Following the rules matters when you’re learning to love what the law protects. When you’re learning a skill—painting, piano-playing, tennis, creative writing, scientific experimentation—rules keep your lines straight and your colors from running. They get the ball to the other side of the net, the sheet music to sound, and the sentence to make sense. They keep the experiment from blowing up—sometimes literally.

But just beyond the rules lies a play space where rules can be bent and even broken, the moves restyled, the tools put to new purposes, the intuitive leaps honored. If you go there before you’ve walked the path through the forest of rules, you’re likely to be disappointed or hurt or, worse, do damage. If you go there disciplined by the rules, your play will be productive and your efforts richly enjoyable. (p. 137)

Though I don’t think I’ll be painting or playing with thread any time soon, I know that for myself (and for many of us, in a variety of ways) the old order is changing.

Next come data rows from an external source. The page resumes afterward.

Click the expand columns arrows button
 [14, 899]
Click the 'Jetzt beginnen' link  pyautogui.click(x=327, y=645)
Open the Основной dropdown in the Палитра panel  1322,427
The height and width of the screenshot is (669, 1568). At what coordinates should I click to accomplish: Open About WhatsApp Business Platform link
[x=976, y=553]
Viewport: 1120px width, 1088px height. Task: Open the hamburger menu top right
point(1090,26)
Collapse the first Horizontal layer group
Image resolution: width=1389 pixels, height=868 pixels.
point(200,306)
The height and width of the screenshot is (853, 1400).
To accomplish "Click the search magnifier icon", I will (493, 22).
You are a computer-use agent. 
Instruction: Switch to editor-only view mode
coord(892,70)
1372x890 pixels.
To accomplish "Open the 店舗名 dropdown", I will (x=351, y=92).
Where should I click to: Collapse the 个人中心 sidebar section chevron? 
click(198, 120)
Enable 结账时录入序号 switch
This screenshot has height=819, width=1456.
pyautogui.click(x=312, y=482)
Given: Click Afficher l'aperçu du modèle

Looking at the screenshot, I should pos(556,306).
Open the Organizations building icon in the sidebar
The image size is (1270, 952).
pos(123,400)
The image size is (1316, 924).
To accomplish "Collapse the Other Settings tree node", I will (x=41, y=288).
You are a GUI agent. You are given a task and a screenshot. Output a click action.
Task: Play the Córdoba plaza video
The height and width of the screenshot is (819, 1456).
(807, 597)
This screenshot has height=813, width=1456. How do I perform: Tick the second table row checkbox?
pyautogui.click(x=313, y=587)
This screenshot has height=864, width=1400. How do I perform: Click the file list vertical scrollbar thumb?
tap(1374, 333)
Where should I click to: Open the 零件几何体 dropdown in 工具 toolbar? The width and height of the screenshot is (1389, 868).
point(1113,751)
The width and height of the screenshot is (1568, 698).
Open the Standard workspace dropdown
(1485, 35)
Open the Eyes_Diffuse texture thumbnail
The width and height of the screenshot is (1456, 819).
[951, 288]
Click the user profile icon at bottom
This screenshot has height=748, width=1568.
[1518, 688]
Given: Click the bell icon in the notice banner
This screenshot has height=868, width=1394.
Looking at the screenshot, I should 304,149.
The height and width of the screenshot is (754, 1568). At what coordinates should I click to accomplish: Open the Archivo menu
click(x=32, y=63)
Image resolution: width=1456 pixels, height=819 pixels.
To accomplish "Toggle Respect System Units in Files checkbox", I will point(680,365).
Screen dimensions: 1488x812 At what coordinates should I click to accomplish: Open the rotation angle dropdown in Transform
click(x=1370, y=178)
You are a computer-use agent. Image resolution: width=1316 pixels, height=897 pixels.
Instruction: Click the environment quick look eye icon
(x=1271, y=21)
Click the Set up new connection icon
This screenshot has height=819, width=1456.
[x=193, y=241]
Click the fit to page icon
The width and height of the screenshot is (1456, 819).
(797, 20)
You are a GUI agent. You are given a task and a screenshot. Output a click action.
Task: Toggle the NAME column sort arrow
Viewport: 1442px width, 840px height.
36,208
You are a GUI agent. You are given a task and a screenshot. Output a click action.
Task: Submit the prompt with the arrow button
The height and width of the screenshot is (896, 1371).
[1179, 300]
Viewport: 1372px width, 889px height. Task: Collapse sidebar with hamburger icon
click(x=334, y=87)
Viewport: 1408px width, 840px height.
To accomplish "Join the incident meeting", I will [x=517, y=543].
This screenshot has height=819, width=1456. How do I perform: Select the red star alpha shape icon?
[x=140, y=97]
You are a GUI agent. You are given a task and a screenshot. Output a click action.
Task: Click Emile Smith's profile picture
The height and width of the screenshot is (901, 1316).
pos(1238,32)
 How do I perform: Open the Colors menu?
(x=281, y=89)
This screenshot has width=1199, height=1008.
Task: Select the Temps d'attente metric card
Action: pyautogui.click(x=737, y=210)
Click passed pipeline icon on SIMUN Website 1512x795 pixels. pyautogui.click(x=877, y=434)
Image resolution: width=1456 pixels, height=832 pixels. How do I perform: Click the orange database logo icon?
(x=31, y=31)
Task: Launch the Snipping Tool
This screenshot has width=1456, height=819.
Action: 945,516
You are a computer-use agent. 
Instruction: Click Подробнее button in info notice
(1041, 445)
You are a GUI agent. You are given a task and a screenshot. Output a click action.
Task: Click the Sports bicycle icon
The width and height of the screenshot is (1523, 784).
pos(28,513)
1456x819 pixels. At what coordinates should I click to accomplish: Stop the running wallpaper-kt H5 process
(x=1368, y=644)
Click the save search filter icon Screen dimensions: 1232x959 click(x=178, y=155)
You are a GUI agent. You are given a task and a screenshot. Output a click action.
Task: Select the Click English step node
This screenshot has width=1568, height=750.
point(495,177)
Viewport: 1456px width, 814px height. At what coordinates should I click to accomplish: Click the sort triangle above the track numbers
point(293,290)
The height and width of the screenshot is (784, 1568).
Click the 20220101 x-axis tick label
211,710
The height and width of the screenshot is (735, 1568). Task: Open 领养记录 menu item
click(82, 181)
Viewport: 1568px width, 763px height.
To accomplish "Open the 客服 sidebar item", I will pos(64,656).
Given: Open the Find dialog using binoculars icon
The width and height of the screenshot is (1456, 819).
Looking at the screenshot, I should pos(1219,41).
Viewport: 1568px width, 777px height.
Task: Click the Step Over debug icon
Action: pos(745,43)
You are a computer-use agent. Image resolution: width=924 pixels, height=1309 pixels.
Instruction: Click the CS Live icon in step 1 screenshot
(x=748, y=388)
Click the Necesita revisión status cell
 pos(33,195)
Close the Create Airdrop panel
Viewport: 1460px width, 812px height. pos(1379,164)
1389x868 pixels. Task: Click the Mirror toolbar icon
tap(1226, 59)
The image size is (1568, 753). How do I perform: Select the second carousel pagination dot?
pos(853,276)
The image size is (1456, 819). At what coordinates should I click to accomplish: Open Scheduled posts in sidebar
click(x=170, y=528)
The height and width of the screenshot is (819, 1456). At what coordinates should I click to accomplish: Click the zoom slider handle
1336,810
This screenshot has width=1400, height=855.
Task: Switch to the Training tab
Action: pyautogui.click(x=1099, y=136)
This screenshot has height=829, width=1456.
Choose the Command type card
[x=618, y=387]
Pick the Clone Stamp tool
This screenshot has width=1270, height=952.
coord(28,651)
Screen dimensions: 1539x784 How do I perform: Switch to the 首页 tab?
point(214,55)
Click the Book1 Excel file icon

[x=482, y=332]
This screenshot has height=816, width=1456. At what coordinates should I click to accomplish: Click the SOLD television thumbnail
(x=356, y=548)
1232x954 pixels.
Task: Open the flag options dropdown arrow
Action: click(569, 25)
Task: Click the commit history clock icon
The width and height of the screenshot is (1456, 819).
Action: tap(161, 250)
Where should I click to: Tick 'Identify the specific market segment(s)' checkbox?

There are customs – some of them even “good” – that have corrupted the world. It is time for us to yield place to now – to yield to the Spirit who is catching and blowing the threads of our lives and leading us to places of life-giving play, intuition, love and joy.

Let’s put our stitches there.


[1] Not her real name, but story used with her permission.

Heidi S. De Jonge

Heidi S. De Jonge is a pastor in the Christian Reformed Church who lives in Kingston, Ontario, with her husband, three children, and a dog.

7 Comments

  • Mark S. Hiskes says:

    Heidi,
    Thanks so much for this–art and poetry and wisdom. So good.

  • Ginny says:

    You really should display your needlework. It’s a testament to perseverance and hours of meditation. It’s lovely!
    Thanks for your life thoughts. The Spirit leads.

  • Deb Mechler says:

    This resonates. Comes a time we realize that we have left the path, whether intentionally or not, and the divine invitation is to explore the wider landscape. It can feel disorienting, but we can trust Love to guide each of us. To me, keeping Jesus in sight, like my trusty hiking partner of many mountain hikes, will take me to safe places and wonderful vistas. Together we can let the wind blow us where it will. Thank you for inspiring these thoughts today with your story.

  • Nate DeWard says:

    This post is filled with such wisdom, grace, and beauty. Thank you, Heidi.

  • Noreen Vander Wal says:

    Beautiful and true. Thanks for this! The wind has been blowing pretty freely in my life recently. And it is good.

  • Douglas M MacLeod says:

    Thank you Heidi. I am always grateful to read what you have pondered.

  • Beautiful and true.
    This post is filled with such wisdom which is fascinating. Thank you, Heidi.